This is an excerpt from the booklet, Your Mind Matters: The Place of the Mind in the Christian Life, by John R. W. Stott, originally given as an address at an Inter-Varsity Christian Fellowship conference in 1972.
[Based on the material that precedes this passage in the book...] We are now in a position to consider in what ways God expects us to use our minds. We shall examine in turn Christian worship, Christian faith, Christian holiness, Christian guidance, Christian evangelism, and Christian ministry.
The apostle Paul was not content to leave the Athenians in their ignorance. He proceeded to explain to them the nature and work of the God they ignorantly worshipped. For he knew that the only worship acceptable to God is intelligent worship, worship "in truth," the worship offered by those who know whom they are worshipping and who love him "with all their mind." ... Israel did not worship God as some distant or abstract deity but as the Lord of nature and of nations, one who had revealed himself in concrete acts, by creating and sustaining his world, and by redeeming and preserving his people. They had good cause to praise him for his goodness, for his works and for "all his benefits."
To these mighty deeds of God (the creation-God and the covenant-God), Christians add the mightiest deed of all in the birth, life, death and exaltation of Jesus, his gift of the Spirit and his new creation, the church. Such is the story of the New Testament, and this is why readings from the Old Testament and the New Testament together with a Scripture exposition are an indispensable part of public worship today. Only as we hear again what God has done are we ready to respond in praise and worship. This too is why Bible reading and meditation are an essential part of a Christian's private devotion. All Christian worship, public and private, should be an intelligent response to God's self-revelation in his words and works recorded in Scripture.
First, faith is not credulity. H. L. Mencken, the American anti-supernaturalist critic of Christianity, once said that "faith may be defined as an illogical belief in the occurrence of the improbable." But Mencken was wrong. Faith is not credulity. To be credulous is to be gullible, to be entirely uncritical, undiscerning and even unreasonable in one's beliefs. But it is a great mistake to suppose that faith and reason are incompatible. Faith and sight are set in opposition to each other in Scripture, but not faith and reason. On the contrary, true faith is essentially reasonable because it trusts in the character and the promises of God. A believing Christian is one whose mind reflects and rests on these certitudes.

> Set task
Answer these questions from the excerpt on the mind in the Christian life:
(a) In what year was the address originally given?
(b) Who defined faith as "an illogical belief in the occurrence of the improbable"?
(c) Which two things does Scripture set in opposition to each other?
This material is separate from the excerpt.

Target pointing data

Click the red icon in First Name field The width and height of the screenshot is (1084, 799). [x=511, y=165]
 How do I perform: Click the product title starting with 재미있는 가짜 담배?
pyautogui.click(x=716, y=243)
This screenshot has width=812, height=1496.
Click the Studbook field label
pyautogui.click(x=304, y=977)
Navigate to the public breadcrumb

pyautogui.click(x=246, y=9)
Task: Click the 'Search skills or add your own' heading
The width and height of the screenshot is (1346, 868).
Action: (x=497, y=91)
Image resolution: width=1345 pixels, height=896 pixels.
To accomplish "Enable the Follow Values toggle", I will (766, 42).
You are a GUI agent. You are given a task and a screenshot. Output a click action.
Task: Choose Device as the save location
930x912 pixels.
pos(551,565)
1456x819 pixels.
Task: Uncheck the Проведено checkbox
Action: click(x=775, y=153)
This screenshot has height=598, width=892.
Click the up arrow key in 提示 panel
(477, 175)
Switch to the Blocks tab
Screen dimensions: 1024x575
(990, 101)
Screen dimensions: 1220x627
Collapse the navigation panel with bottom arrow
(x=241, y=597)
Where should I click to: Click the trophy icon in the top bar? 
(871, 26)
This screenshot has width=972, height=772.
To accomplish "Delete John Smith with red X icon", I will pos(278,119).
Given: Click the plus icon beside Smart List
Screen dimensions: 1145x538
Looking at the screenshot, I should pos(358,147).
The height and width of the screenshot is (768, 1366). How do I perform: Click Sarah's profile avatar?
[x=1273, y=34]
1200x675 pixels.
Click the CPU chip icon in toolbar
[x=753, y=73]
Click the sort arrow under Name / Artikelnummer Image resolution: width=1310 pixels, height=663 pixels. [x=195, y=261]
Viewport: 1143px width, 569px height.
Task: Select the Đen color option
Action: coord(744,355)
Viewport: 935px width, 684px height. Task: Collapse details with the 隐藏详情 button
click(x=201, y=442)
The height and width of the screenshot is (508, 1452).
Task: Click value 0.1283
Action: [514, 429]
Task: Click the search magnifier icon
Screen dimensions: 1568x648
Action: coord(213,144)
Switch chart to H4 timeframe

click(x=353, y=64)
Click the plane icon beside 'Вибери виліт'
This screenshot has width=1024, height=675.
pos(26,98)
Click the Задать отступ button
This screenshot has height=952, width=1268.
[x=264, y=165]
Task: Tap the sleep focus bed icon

> Answer to this task
(a) 1972
(b) H. L. Mencken
(c) Faith and sight